Take down each entry exactly as written.

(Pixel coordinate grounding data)
******************************
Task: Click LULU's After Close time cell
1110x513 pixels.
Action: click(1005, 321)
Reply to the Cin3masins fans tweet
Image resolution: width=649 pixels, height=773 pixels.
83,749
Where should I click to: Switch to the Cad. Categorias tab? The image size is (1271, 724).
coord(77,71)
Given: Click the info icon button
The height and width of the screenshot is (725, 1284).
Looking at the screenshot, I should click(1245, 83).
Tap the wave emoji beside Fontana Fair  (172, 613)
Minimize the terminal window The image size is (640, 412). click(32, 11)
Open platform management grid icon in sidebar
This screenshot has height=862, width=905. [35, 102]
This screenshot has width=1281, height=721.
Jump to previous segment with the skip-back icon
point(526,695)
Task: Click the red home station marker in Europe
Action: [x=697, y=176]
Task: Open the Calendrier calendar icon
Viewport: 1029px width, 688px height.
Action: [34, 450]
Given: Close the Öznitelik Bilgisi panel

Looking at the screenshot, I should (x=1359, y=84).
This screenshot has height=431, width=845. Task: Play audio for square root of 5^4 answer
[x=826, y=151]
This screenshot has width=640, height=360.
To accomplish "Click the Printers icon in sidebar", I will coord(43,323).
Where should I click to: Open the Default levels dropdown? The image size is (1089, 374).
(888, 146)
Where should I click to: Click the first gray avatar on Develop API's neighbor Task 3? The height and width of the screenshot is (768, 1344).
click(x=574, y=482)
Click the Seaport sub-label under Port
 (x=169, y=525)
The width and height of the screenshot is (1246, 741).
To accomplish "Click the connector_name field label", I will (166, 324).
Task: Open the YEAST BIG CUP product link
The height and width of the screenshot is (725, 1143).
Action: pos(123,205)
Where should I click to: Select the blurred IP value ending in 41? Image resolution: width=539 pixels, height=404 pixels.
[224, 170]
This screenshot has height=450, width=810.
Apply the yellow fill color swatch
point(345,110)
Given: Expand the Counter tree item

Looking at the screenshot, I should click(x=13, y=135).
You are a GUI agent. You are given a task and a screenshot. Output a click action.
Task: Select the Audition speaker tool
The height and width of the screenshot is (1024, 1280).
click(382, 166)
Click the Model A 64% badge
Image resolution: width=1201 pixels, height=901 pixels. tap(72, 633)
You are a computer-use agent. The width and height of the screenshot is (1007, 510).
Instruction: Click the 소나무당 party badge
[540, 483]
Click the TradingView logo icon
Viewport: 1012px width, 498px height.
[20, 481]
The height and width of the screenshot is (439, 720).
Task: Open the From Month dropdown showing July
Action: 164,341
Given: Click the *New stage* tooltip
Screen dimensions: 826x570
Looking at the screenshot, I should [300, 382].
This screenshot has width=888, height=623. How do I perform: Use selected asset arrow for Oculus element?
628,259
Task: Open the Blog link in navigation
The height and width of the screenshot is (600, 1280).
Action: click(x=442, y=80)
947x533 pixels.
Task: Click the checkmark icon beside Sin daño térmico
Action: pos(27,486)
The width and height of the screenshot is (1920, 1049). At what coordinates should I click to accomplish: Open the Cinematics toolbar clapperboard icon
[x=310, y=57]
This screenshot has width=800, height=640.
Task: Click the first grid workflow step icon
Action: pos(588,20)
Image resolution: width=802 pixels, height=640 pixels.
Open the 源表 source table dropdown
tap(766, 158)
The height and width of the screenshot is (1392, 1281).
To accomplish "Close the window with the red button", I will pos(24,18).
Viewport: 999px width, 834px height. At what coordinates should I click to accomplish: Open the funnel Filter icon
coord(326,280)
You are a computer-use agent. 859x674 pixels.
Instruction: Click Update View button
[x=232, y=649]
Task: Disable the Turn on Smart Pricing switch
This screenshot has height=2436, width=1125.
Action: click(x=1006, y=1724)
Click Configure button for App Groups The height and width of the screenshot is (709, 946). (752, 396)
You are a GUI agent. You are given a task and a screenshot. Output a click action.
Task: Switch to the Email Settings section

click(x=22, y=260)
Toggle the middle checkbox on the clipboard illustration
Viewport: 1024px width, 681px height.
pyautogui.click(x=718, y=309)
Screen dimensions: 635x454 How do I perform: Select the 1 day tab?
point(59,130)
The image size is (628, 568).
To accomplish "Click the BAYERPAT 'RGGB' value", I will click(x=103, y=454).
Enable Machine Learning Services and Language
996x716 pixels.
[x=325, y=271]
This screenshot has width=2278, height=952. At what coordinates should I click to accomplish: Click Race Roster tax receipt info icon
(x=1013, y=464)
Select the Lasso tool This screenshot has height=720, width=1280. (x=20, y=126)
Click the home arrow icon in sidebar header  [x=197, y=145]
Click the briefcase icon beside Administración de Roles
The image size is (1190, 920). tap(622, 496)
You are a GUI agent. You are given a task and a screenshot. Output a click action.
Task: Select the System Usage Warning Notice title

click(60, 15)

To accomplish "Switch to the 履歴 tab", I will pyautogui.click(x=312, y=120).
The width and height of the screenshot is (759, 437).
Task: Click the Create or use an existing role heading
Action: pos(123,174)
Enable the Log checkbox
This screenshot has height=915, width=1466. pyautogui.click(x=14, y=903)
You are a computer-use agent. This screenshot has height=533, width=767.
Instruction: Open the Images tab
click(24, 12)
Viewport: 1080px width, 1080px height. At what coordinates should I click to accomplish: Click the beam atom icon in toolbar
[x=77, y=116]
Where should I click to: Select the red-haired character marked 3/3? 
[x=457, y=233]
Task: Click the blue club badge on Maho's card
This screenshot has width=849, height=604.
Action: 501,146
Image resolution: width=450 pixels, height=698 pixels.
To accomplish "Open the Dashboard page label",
******************************
*SOLUTION FOR THIS EXERCISE*
Task: Click LULU's After Close time cell
1110x513 pixels.
Action: click(1005, 321)
Reply to the Cin3masins fans tweet
Image resolution: width=649 pixels, height=773 pixels.
83,749
Where should I click to: Switch to the Cad. Categorias tab? The image size is (1271, 724).
coord(77,71)
Given: Click the info icon button
The height and width of the screenshot is (725, 1284).
Looking at the screenshot, I should click(1245, 83).
Tap the wave emoji beside Fontana Fair  (172, 613)
Minimize the terminal window The image size is (640, 412). click(32, 11)
Open platform management grid icon in sidebar
This screenshot has height=862, width=905. [35, 102]
This screenshot has width=1281, height=721.
Jump to previous segment with the skip-back icon
point(526,695)
Task: Click the red home station marker in Europe
Action: [x=697, y=176]
Task: Open the Calendrier calendar icon
Viewport: 1029px width, 688px height.
Action: [34, 450]
Given: Close the Öznitelik Bilgisi panel

Looking at the screenshot, I should (x=1359, y=84).
This screenshot has height=431, width=845. Task: Play audio for square root of 5^4 answer
[x=826, y=151]
This screenshot has width=640, height=360.
To accomplish "Click the Printers icon in sidebar", I will coord(43,323).
Where should I click to: Open the Default levels dropdown? The image size is (1089, 374).
(888, 146)
Where should I click to: Click the first gray avatar on Develop API's neighbor Task 3? The height and width of the screenshot is (768, 1344).
click(x=574, y=482)
Click the Seaport sub-label under Port
 (x=169, y=525)
The width and height of the screenshot is (1246, 741).
To accomplish "Click the connector_name field label", I will (166, 324).
Task: Open the YEAST BIG CUP product link
The height and width of the screenshot is (725, 1143).
Action: pos(123,205)
Where should I click to: Select the blurred IP value ending in 41? Image resolution: width=539 pixels, height=404 pixels.
[224, 170]
This screenshot has height=450, width=810.
Apply the yellow fill color swatch
point(345,110)
Given: Expand the Counter tree item

Looking at the screenshot, I should click(x=13, y=135).
You are a GUI agent. You are given a task and a screenshot. Output a click action.
Task: Select the Audition speaker tool
The height and width of the screenshot is (1024, 1280).
click(382, 166)
Click the Model A 64% badge
Image resolution: width=1201 pixels, height=901 pixels. tap(72, 633)
You are a computer-use agent. The width and height of the screenshot is (1007, 510).
Instruction: Click the 소나무당 party badge
[540, 483]
Click the TradingView logo icon
Viewport: 1012px width, 498px height.
[20, 481]
The height and width of the screenshot is (439, 720).
Task: Open the From Month dropdown showing July
Action: 164,341
Given: Click the *New stage* tooltip
Screen dimensions: 826x570
Looking at the screenshot, I should [300, 382].
This screenshot has width=888, height=623. How do I perform: Use selected asset arrow for Oculus element?
628,259
Task: Open the Blog link in navigation
The height and width of the screenshot is (600, 1280).
Action: click(x=442, y=80)
947x533 pixels.
Task: Click the checkmark icon beside Sin daño térmico
Action: pos(27,486)
The width and height of the screenshot is (1920, 1049). At what coordinates should I click to accomplish: Open the Cinematics toolbar clapperboard icon
[x=310, y=57]
This screenshot has width=800, height=640.
Task: Click the first grid workflow step icon
Action: pos(588,20)
Image resolution: width=802 pixels, height=640 pixels.
Open the 源表 source table dropdown
tap(766, 158)
The height and width of the screenshot is (1392, 1281).
To accomplish "Close the window with the red button", I will pos(24,18).
Viewport: 999px width, 834px height. At what coordinates should I click to accomplish: Open the funnel Filter icon
coord(326,280)
You are a computer-use agent. 859x674 pixels.
Instruction: Click Update View button
[x=232, y=649]
Task: Disable the Turn on Smart Pricing switch
This screenshot has height=2436, width=1125.
Action: click(x=1006, y=1724)
Click Configure button for App Groups The height and width of the screenshot is (709, 946). (752, 396)
You are a GUI agent. You are given a task and a screenshot. Output a click action.
Task: Switch to the Email Settings section

click(x=22, y=260)
Toggle the middle checkbox on the clipboard illustration
Viewport: 1024px width, 681px height.
pyautogui.click(x=718, y=309)
Screen dimensions: 635x454 How do I perform: Select the 1 day tab?
point(59,130)
The image size is (628, 568).
To accomplish "Click the BAYERPAT 'RGGB' value", I will click(x=103, y=454).
Enable Machine Learning Services and Language
996x716 pixels.
[x=325, y=271]
This screenshot has width=2278, height=952. At what coordinates should I click to accomplish: Click Race Roster tax receipt info icon
(x=1013, y=464)
Select the Lasso tool This screenshot has height=720, width=1280. (x=20, y=126)
Click the home arrow icon in sidebar header  [x=197, y=145]
Click the briefcase icon beside Administración de Roles
The image size is (1190, 920). tap(622, 496)
You are a GUI agent. You are given a task and a screenshot. Output a click action.
Task: Select the System Usage Warning Notice title

click(60, 15)

To accomplish "Switch to the 履歴 tab", I will pyautogui.click(x=312, y=120).
The width and height of the screenshot is (759, 437).
Task: Click the Create or use an existing role heading
Action: pos(123,174)
Enable the Log checkbox
This screenshot has height=915, width=1466. pyautogui.click(x=14, y=903)
You are a computer-use agent. This screenshot has height=533, width=767.
Instruction: Open the Images tab
click(24, 12)
Viewport: 1080px width, 1080px height. At what coordinates should I click to accomplish: Click the beam atom icon in toolbar
[x=77, y=116]
Where should I click to: Select the red-haired character marked 3/3? 
[x=457, y=233]
Task: Click the blue club badge on Maho's card
This screenshot has width=849, height=604.
Action: 501,146
Image resolution: width=450 pixels, height=698 pixels.
To accomplish "Open the Dashboard page label",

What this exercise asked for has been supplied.